It’s Good to Be the King

As Mel Brooks told us in History of the World: Part I, it’s good to be the king:

When you’re the king you get to enjoy a lot of benefits that mere serfs do not. For example, you don’t have to deal with traffic because you can just shutdown entire stretches of highway that you want to drive on. It doesn’t matter if you’re traveling on it during the weekend or rush hour because you get to tell all of the little people to get the fuck off of your road. And if a woman is apparently in labor that’s just too fucking bad for her:

A pregnant woman in labor Wednesday afternoon reportedly was not allowed to cross the street to get to Cedars-Sinai Medical Center by authorities in Los Angeles because President Obama’s motorcade was going to come through the area.

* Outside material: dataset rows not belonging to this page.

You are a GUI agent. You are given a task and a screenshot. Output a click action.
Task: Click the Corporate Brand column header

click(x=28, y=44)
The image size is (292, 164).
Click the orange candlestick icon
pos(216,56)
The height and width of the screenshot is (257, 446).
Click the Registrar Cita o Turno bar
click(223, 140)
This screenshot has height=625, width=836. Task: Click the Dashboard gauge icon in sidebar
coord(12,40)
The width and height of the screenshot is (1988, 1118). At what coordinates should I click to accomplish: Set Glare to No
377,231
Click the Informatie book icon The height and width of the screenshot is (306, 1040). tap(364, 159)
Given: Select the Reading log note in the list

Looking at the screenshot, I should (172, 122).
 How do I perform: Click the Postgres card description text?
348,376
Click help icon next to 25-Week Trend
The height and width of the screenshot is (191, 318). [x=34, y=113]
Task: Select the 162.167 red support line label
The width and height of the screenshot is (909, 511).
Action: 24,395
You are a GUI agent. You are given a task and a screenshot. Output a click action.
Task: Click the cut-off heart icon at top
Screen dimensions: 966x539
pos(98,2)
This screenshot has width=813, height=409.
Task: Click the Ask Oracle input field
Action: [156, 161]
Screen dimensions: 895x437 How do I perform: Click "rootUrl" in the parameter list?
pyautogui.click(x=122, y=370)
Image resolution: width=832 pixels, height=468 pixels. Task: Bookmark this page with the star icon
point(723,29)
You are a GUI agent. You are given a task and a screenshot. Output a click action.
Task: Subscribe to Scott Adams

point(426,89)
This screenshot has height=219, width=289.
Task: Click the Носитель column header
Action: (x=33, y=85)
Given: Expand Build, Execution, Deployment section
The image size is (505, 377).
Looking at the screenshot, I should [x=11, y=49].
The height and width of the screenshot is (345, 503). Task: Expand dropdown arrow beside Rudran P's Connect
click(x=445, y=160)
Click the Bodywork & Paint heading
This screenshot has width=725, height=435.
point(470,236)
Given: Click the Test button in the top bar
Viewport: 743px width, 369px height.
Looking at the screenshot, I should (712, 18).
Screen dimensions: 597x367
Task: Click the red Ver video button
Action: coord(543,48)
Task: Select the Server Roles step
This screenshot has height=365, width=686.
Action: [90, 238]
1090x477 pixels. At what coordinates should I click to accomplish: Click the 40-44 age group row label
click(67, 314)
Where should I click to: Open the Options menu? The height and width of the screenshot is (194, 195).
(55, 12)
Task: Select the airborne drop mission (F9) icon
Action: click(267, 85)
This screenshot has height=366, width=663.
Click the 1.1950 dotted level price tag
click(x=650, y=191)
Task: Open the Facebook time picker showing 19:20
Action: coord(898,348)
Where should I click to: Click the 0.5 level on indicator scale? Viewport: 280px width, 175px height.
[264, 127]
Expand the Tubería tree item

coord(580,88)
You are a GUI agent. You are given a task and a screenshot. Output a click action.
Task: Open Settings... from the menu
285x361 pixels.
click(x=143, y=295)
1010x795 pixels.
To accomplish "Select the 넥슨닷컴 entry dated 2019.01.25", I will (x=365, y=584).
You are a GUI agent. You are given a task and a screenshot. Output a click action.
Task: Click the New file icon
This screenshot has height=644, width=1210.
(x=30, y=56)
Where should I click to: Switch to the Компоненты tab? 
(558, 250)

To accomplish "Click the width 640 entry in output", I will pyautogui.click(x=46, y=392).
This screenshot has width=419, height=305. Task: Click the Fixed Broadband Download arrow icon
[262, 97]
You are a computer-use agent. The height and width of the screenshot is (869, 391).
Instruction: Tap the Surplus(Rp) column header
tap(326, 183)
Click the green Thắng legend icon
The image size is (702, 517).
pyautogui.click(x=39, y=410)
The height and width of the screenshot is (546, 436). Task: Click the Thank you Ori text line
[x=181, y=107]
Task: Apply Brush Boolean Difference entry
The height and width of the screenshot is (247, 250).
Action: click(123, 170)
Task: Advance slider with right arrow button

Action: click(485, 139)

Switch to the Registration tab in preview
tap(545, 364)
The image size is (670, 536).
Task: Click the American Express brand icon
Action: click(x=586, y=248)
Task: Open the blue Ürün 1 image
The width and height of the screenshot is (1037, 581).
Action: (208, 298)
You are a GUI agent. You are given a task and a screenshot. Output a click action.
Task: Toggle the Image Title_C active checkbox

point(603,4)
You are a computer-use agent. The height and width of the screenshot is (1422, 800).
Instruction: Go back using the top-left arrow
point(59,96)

I guess she should have went into labor after the king left. Hopefully she learned her lesson and will plan accordingly next time!

Federal Government Gave Local Gangs Military Equipment

Fellow denizens of Minnesota, and me neighbors in North Dakota, we are facing a major problem. The federal government has been caught providing military equipment to local gangs:

The department got the 3-ton Humvee about three years ago through a federal program that provides local police departments and state agencies with military weapons and equipment no longer needed or used in the global war on terror.

A total of 1,549 weapons or other equipment — with an estimated value of about $3 million — has been distributed in North Dakota over the past decade by the U.S. Department of Defense’s Defense Logistics Agency. More than 8,500 items have gone to law enforcement agencies in Minnesota.

The equipment ranges from night vision goggles and gun silencers to mine-resistant ambush-protected armored vehicles, better known as MRAPs.

I’m not sure what the federal government’s thinking here. Arming violent gangs who are eight times more likely to kill you than terrorists is not an effective method to fight terror. It is however a good way of perpetuating terror. Having a bunch of thugs roll up to your house in a Humvee at two in the morning, kick in your door, shoot your dog, and kidnap you is certainly a terrorizing situation and one that happens far more frequently than attacks by foreign terrorists.

Also, as a side note, when the fuck will I legally be allowed to buy a suppressor in this forsaken state? If people with a history of performing violent acts can have them then why can’t nonviolent people like me have them?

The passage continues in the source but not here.